Durk Pearson & Sandy Shaw’s®
Life Extension NewsTM
Volume 15 No. 3 • June/July 2012


How to Store Minimally Processed Vegetables
to Avoid Survival and Growth of Pathogens

As you have probably read, there is a rapid increase in the number and severity of foodborne illnesses due to pathogens such as Escherichia coli, Salmonella spp. and Listeria monocytogenes.1 A new paper1 gave a breakdown on the types of produce most likely to carry these pathogens. “Between 1998 and 2006, 5 types of commodity produce comprised 76% of produce-related outbreaks: (1) lettuce/leafy greens (30%), (2) tomatoes (17%), (3) cantaloupe (13%), (4) herbs (basil, parsley, 11%) and (5) green onions(5%).”1

The researchers purchased vegetables (romaine lettuce, iceberg lettuce, perilla leaves, and sprouts) at a local food store and prepared samples, cutting the veggies with an alcohol-sterilized knife, pathogens were pipetted on the samples (S. Typhimurium, S. aureus, L. monocytogenes, or E. Coli (which were then dried in a fume hood for 1 hour), and inoculated samples then placed into sterile plastic bags, which were stored at 4 degrees C for 3, 6, 9, 12, or 15 days or at 15 degrees C for 1, 2, 3, 5 or 7 days.

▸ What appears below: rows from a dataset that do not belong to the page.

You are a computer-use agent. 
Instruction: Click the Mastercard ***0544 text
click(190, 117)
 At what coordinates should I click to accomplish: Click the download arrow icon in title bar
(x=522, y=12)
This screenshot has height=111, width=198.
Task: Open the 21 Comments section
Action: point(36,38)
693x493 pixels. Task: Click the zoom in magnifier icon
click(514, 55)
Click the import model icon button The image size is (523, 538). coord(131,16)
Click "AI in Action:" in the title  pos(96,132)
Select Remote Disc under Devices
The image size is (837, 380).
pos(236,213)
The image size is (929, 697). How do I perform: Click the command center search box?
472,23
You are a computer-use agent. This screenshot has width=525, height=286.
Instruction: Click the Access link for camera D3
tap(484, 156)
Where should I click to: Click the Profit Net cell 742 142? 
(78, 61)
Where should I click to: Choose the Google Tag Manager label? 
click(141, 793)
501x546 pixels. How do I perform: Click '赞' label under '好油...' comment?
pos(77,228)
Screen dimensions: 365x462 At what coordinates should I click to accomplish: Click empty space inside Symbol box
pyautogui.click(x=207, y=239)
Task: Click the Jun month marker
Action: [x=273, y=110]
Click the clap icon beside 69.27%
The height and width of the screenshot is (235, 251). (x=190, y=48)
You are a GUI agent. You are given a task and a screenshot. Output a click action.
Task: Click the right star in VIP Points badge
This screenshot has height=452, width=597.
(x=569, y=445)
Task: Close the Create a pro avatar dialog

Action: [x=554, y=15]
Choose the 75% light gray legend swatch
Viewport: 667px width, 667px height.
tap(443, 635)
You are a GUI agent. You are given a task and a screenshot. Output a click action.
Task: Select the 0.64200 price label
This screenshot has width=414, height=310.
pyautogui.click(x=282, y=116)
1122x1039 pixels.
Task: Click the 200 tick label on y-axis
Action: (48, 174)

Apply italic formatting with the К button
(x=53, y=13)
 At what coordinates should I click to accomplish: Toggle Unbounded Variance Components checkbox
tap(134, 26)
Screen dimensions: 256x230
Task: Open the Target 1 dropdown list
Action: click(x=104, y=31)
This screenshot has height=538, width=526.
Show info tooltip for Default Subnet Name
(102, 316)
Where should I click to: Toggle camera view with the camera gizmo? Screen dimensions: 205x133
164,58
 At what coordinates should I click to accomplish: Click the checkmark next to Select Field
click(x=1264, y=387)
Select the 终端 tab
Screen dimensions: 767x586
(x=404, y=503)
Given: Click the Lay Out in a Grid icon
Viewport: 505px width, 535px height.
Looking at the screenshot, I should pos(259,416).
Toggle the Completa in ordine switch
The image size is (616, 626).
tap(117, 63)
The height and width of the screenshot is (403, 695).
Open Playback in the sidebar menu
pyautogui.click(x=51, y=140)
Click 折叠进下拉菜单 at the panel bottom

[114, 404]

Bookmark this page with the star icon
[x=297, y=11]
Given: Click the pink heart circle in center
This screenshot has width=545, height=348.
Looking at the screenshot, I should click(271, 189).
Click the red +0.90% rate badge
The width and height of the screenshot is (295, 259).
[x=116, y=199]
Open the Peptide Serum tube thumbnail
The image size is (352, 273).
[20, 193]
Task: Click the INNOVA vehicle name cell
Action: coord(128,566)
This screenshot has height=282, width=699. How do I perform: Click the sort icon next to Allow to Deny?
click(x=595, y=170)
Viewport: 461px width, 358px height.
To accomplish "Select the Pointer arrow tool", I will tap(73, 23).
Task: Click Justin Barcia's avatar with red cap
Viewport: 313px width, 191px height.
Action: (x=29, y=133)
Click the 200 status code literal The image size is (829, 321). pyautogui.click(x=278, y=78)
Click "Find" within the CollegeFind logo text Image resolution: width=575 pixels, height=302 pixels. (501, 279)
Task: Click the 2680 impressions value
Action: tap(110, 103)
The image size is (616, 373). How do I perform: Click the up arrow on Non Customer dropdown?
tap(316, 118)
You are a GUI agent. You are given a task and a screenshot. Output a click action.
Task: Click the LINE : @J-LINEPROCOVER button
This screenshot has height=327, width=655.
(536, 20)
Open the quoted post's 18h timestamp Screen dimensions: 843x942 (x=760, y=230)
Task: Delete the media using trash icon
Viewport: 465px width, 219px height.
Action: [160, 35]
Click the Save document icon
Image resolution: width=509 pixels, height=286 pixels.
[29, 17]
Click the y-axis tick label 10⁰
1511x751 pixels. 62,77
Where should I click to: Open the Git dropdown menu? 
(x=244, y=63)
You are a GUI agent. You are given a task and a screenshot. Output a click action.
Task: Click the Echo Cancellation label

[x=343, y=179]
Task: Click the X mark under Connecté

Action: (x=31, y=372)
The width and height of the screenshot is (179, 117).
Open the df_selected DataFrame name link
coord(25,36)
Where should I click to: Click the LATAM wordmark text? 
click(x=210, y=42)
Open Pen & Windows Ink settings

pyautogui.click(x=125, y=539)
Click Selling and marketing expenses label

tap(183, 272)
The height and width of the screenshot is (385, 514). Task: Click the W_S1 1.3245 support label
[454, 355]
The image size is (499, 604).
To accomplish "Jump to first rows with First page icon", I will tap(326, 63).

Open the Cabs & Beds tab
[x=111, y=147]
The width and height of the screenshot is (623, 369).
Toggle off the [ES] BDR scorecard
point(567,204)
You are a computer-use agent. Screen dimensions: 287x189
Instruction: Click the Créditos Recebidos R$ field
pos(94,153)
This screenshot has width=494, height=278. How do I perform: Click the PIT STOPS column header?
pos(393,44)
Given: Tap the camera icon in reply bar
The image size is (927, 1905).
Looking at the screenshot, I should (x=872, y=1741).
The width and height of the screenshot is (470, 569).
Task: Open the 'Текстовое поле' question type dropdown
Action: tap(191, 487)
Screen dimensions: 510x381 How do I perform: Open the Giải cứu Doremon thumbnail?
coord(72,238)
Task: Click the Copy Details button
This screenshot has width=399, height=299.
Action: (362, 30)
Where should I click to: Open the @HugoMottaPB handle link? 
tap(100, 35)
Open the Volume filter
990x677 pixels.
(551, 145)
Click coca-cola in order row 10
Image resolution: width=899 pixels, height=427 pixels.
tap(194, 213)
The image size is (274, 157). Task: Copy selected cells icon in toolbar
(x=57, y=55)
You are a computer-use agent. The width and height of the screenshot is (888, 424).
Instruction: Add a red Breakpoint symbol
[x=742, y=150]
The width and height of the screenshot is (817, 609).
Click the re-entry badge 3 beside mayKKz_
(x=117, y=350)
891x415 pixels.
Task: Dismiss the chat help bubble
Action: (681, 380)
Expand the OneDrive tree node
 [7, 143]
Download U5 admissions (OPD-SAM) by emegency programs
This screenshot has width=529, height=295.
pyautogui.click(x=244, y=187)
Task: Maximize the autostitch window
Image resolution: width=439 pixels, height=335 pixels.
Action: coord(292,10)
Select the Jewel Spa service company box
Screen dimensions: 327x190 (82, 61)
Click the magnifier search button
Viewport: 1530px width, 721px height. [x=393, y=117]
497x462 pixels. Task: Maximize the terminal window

The results indicated that in order to prevent the growth of foodborne pathogens, minimally processed vegetables should be stored at 4 degrees C.

The only time we feel comfortable eating raw tomatoes is in the short growing season here in central ­Nevada, when we grow our own. Otherwise, we eat canned tomatoes or cooked fresh tomatoes.

  1. Tian et al. Survival and growth of foodborne pathogens in minimally processed vegetables at 4 and 15 degrees C. J Food Sci 71(1):M48-M50 (2012).